Realmente nao sei o que dizer, nao sei o que fazer.
Quando crianca, costumava prestar muita atencao ao trajecto que fazia de carro. Ora para ir a uma festa de familia; Mussulo; Panguila; Ilha; ora para ir a Maravilha. Uma lembranca muito forte que tenho dessa epoca e o olhar de admiracao das criancas na rua. Olhavam-me como se fosse uma princesa europeia desfilando dentro do seu carro refrigerado, com vidros automaticos, cabelos perfeitamente penteados, usando roupa bonita.
Por conseguinte, sentia-me suja, ma... fria como uma usurpadora.
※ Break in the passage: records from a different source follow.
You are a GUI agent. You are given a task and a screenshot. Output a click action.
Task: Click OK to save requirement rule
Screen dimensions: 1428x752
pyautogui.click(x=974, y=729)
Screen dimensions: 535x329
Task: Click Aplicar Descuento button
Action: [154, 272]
A tristeza patente naqueles olhares invadiam-me a alma e arremessavam-me para as profundezas da Terra. A estupefaccao e curiosidade delas por algo nunca antes presenciado esbofetiava-me a cara, o pingente de ouro impingia-me mil dores.
Percebi que algo muito mau acontecia ao meu redor. Mas eram todos tao felizes! O mussulo era musical, o almoco era sempre rico! Sempre tinha alguma festa. As pessoas viajam, parentes viviam fora... o que era aquilo que via na rua? O que eram aquelas criancas sujas, famintas, pedintes, amputadas, na rua?! Aquelas mulheres chorosas, com seus bebes as costas, com bacias nas cabecas a gritar os seus lamentos?! Porque tinha sempre gente no portao a pedir por alimento?!
Hipocrisia e uma doenca que se instala lentamente, silenciosamente. Ela penetra em nosso coracao e se acomoda... se aloja, e entranha. Nos envolve, adorna... poe sorrisos vazios em nossos labios e nuvens brancas em nossas iris. Pensamentos programados, sentimentos irreais, surreais... e assim vamos esquecendo a arbitrariedade.